= Assignment =
Transcribe the entries that follow, every word as written, and drop the pictures.

= Supplied records =
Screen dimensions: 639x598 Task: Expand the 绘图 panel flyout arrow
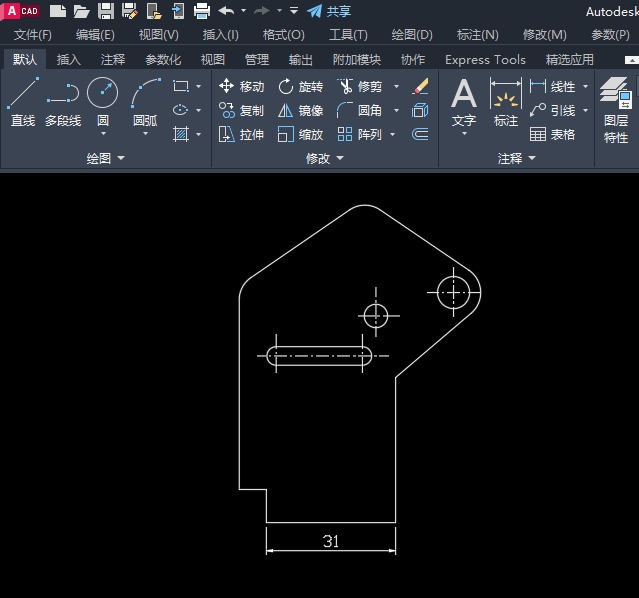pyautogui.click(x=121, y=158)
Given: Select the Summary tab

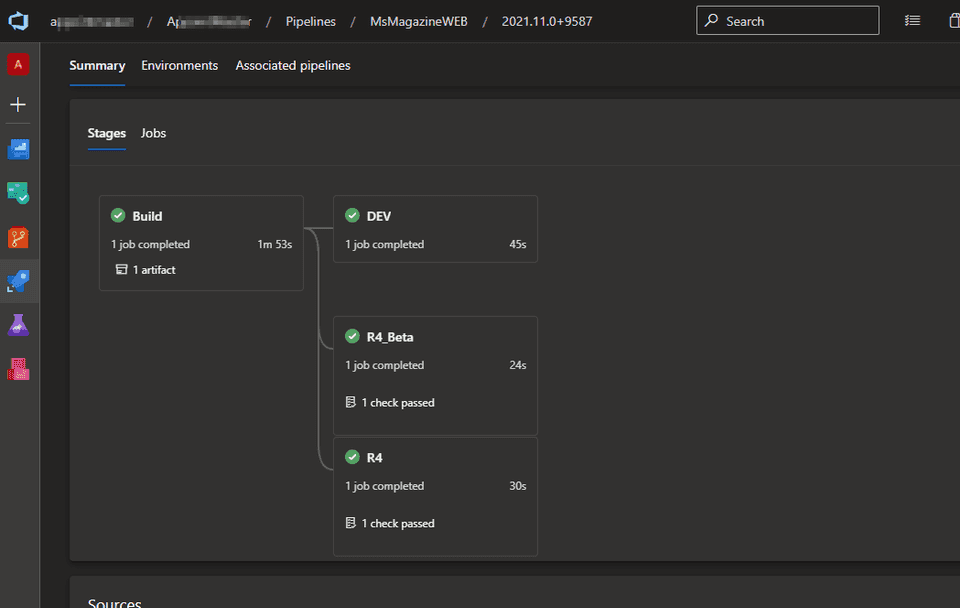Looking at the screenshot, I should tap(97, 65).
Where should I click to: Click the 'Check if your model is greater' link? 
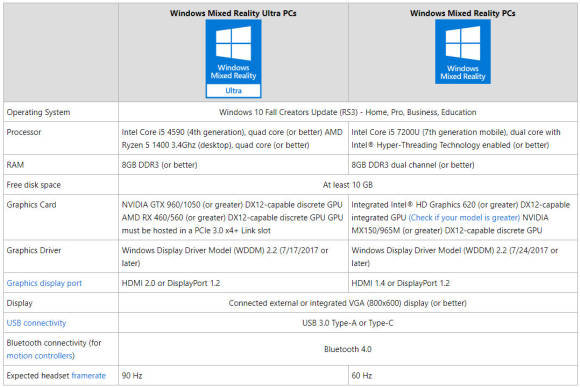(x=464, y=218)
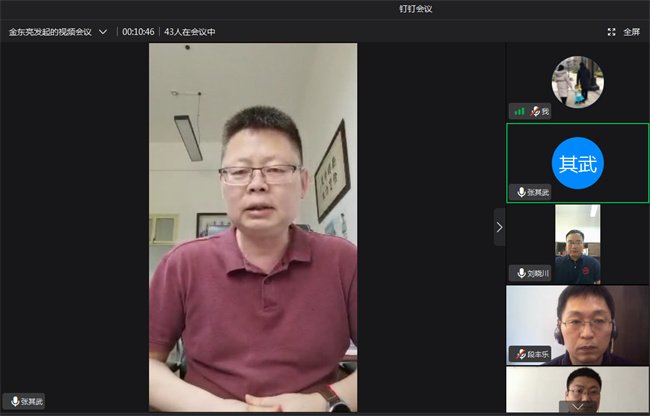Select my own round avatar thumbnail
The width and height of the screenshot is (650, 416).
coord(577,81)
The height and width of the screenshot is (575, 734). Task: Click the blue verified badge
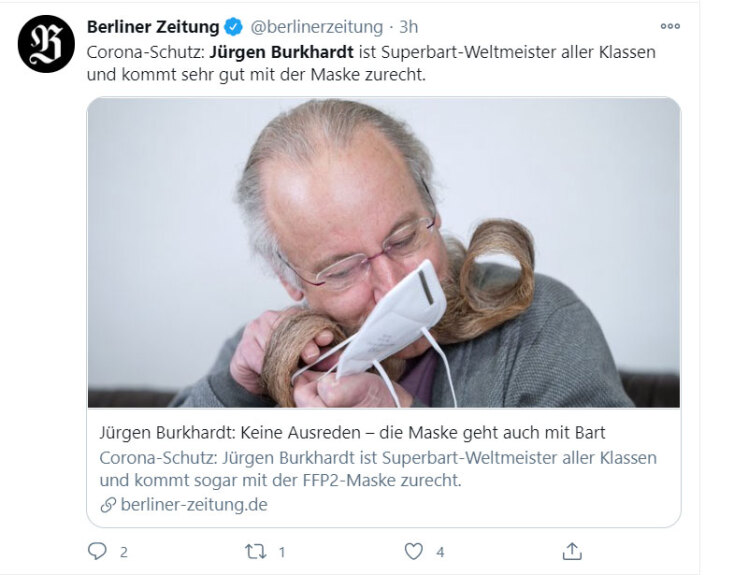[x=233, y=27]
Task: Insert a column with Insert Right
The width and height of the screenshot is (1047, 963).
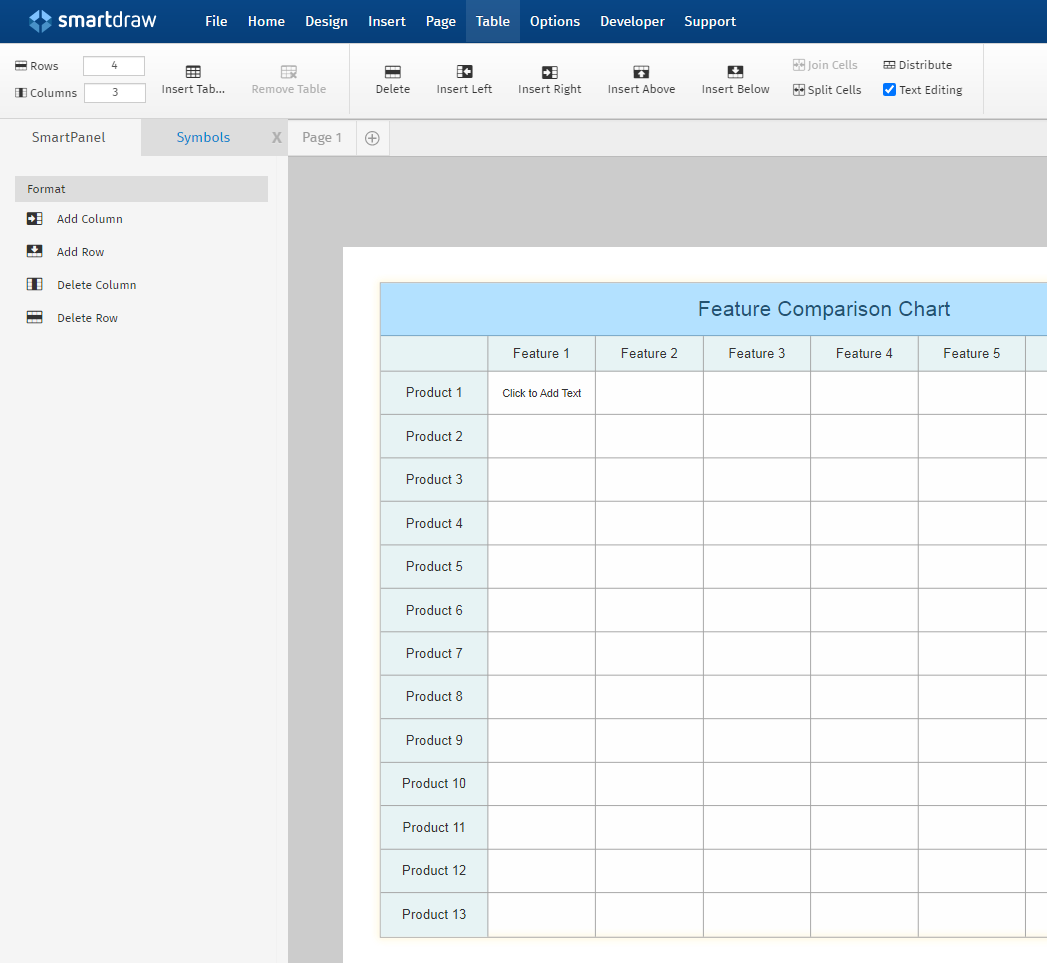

= Task response =
Screen dimensions: 639x598 Task: Expand the 绘图 panel flyout arrow
pyautogui.click(x=121, y=158)
Given: Select the Summary tab

Looking at the screenshot, I should tap(97, 65).
Where should I click to: Click the 'Check if your model is greater' link? 
(x=464, y=218)
Select my own round avatar thumbnail
The width and height of the screenshot is (650, 416).
coord(577,81)
The height and width of the screenshot is (575, 734). Task: Click the blue verified badge
[x=233, y=27]
Task: Insert a column with Insert Right
The width and height of the screenshot is (1047, 963).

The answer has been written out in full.